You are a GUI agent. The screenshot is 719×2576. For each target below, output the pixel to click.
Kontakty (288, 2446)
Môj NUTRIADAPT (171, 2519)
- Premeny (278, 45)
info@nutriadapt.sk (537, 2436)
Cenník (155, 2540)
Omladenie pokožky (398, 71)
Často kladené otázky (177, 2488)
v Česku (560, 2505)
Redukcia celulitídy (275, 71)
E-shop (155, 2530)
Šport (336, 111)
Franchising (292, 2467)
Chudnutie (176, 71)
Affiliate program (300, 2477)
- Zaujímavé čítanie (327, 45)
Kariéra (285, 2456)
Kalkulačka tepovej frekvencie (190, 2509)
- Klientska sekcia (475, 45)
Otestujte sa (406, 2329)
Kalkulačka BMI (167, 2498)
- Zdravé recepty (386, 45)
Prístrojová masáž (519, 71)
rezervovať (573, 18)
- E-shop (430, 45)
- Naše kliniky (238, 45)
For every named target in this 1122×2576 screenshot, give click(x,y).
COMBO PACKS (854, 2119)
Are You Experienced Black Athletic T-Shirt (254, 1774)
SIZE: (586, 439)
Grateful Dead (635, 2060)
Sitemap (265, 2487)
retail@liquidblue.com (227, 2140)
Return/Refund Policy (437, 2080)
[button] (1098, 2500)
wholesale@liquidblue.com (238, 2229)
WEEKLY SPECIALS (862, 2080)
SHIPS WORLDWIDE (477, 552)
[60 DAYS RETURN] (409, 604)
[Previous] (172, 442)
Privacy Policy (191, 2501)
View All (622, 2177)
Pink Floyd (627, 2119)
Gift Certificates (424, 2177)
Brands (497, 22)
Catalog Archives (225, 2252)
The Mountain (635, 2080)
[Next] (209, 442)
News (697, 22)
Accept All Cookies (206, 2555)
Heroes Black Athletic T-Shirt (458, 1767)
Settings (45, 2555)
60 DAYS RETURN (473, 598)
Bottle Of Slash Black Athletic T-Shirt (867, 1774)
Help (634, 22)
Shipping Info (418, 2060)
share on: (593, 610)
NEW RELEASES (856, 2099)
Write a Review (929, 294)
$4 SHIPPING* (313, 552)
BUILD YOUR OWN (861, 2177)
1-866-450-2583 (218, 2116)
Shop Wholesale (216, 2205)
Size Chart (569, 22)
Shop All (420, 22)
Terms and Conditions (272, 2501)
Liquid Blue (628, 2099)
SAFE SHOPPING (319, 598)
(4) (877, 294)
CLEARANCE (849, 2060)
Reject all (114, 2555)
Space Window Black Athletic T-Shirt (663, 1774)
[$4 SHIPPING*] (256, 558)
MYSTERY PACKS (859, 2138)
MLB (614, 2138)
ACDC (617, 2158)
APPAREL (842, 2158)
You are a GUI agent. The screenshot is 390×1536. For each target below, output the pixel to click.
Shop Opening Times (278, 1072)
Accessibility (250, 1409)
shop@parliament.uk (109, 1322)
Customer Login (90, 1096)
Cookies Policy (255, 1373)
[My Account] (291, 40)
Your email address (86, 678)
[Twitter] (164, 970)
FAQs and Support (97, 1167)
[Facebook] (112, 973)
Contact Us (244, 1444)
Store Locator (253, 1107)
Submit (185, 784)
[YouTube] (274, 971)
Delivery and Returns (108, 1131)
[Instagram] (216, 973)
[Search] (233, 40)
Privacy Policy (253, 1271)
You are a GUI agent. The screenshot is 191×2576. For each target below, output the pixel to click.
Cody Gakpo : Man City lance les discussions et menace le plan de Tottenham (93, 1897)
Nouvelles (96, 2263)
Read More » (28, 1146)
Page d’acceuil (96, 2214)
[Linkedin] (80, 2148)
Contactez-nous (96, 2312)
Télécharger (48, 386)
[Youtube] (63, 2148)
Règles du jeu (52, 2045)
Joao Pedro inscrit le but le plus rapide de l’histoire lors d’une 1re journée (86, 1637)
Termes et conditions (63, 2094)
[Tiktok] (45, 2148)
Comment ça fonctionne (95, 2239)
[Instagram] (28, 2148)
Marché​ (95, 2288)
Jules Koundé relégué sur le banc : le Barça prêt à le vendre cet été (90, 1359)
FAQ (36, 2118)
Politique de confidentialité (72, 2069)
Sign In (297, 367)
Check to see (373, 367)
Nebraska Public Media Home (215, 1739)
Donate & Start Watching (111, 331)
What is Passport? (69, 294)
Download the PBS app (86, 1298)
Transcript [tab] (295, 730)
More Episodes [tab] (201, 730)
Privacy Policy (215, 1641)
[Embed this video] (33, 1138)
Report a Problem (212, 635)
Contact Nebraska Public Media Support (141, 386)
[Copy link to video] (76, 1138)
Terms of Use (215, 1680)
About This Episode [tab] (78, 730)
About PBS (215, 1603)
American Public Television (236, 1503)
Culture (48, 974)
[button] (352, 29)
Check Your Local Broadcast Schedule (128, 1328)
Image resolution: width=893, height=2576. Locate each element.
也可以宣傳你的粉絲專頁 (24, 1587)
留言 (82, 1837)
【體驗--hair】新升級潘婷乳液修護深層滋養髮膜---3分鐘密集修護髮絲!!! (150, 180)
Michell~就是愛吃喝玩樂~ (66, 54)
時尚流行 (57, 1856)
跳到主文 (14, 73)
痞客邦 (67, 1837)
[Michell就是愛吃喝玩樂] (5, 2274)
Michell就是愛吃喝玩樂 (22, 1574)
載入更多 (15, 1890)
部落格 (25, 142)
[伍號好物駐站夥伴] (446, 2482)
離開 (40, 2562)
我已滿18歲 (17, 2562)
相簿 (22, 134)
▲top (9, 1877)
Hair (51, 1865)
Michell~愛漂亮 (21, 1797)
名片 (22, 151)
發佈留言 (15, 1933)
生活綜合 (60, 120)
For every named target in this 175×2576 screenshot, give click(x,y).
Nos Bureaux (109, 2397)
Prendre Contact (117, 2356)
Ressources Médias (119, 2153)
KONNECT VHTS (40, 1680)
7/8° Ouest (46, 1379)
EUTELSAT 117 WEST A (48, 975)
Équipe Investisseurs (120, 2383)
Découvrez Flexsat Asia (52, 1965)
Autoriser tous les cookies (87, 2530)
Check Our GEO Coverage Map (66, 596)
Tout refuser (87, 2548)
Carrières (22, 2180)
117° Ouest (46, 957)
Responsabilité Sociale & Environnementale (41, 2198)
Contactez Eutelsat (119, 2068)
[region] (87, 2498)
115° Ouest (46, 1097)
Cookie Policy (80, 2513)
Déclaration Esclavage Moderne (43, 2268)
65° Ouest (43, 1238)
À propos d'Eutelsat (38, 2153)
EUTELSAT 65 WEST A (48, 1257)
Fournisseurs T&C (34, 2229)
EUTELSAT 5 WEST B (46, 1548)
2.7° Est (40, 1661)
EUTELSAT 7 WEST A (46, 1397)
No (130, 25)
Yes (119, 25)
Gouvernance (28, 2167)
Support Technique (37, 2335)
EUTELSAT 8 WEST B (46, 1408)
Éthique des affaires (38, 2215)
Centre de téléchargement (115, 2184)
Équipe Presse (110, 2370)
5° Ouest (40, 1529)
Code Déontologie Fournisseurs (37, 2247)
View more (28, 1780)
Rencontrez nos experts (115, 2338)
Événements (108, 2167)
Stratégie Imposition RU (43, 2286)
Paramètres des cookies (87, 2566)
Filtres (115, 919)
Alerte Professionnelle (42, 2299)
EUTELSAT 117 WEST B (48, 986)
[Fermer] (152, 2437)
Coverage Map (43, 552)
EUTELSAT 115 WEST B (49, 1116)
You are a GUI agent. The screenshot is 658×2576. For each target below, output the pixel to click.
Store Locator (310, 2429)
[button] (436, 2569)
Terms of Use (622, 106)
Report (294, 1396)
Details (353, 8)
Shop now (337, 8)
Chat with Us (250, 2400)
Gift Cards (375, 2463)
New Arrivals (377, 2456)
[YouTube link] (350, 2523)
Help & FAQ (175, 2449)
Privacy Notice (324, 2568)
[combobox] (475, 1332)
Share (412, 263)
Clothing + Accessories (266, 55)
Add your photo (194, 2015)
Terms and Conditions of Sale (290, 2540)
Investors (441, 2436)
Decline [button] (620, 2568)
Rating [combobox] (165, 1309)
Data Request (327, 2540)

++++

_WHAT YOU NEED TO DO:_
What you return must be the lines above that run from the line with "部落格 (25, 142)" to the line with "Équipe Investisseurs (120, 2383)", inclusive, each copied exactly.

_SOLVED EXERCISE:_
部落格 (25, 142)
[伍號好物駐站夥伴] (446, 2482)
離開 (40, 2562)
我已滿18歲 (17, 2562)
相簿 (22, 134)
▲top (9, 1877)
Hair (51, 1865)
Michell~愛漂亮 (21, 1797)
名片 (22, 151)
發佈留言 (15, 1933)
生活綜合 (60, 120)
For every named target in this 175×2576 screenshot, give click(x,y).
Nos Bureaux (109, 2397)
Prendre Contact (117, 2356)
Ressources Médias (119, 2153)
KONNECT VHTS (40, 1680)
7/8° Ouest (46, 1379)
EUTELSAT 117 WEST A (48, 975)
Équipe Investisseurs (120, 2383)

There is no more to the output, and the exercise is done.